§ Problem details
Which lines below contain "agent"? Pull them out.

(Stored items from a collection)
+---+

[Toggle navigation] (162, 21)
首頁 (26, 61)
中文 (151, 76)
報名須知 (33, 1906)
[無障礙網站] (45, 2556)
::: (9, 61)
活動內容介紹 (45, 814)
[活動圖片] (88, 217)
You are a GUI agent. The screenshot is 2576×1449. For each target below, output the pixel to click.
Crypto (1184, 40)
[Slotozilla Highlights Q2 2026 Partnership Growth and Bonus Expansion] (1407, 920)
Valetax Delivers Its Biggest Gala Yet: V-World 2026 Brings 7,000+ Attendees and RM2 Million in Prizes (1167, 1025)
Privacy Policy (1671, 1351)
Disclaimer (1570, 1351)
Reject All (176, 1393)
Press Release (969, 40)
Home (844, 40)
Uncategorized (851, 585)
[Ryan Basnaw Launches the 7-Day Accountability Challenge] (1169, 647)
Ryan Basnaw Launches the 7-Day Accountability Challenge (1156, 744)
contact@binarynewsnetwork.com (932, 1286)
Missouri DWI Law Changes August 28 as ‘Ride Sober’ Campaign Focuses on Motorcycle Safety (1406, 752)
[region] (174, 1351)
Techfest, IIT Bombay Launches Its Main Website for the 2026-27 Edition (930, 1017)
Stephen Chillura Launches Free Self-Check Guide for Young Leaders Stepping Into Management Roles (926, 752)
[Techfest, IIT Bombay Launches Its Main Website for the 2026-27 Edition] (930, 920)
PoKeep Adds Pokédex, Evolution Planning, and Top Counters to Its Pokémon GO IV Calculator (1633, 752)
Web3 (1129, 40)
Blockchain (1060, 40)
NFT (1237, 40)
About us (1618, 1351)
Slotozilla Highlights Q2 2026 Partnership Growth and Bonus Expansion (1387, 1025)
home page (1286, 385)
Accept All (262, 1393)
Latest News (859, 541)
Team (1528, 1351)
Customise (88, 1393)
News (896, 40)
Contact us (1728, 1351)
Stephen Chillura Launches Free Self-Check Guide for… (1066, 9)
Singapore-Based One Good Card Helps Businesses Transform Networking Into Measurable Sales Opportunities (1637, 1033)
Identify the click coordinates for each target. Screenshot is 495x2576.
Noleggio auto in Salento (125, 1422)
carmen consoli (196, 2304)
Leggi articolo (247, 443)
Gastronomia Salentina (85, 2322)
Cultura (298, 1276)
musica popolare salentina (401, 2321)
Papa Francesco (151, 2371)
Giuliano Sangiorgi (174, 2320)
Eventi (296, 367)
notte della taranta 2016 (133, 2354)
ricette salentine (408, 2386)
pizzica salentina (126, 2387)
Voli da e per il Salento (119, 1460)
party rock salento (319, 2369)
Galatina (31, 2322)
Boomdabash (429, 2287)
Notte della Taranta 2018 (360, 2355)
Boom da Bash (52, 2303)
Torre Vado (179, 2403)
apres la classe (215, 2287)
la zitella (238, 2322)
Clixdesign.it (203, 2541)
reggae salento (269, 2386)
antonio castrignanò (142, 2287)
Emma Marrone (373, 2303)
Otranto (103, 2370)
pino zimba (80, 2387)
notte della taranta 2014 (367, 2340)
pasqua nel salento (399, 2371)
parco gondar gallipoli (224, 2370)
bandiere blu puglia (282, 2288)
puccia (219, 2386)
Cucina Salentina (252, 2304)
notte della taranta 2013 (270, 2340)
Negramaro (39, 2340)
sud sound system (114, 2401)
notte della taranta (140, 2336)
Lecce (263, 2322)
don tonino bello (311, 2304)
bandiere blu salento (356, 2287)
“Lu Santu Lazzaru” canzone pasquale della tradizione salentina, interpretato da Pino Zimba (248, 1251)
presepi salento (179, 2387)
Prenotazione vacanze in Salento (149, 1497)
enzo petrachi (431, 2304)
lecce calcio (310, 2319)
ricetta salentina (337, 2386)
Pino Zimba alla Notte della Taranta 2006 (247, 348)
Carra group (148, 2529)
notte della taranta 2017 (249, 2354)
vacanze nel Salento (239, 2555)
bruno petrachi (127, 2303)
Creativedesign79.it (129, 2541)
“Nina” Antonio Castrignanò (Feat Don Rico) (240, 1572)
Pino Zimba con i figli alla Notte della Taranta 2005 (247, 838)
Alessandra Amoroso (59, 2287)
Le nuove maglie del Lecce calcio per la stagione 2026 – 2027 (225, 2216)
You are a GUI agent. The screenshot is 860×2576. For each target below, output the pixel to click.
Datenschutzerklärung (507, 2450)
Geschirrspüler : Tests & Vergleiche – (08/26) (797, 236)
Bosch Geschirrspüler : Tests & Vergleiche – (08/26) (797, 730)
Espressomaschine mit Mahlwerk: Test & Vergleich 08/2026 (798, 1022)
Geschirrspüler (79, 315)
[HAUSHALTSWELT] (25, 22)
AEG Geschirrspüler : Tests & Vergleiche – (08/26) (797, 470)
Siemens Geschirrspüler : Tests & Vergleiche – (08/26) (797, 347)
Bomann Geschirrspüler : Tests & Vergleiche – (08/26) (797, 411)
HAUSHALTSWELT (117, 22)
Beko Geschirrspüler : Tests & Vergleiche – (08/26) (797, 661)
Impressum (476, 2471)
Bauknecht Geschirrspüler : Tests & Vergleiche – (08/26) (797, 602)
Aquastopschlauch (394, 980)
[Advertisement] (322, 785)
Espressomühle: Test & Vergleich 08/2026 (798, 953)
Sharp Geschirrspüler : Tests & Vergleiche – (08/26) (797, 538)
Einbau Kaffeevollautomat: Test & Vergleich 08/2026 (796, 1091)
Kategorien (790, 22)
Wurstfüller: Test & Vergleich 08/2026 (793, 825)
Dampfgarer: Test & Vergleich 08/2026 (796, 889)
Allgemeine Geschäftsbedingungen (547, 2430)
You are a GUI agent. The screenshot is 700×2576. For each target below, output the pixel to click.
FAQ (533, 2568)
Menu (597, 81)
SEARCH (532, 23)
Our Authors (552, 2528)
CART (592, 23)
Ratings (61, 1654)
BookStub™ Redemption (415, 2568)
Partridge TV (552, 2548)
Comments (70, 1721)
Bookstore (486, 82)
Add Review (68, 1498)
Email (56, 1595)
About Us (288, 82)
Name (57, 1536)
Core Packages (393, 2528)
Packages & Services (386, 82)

+---+

§ Answer space
You are a GUI agent. The screenshot is 2576×1449. For each target below, output the pixel to click.
You are a GUI agent. The screenshot is 860×2576. For each target below, output the pixel to click.
You are a GUI agent. The screenshot is 700×2576. For each target below, output the pixel to click.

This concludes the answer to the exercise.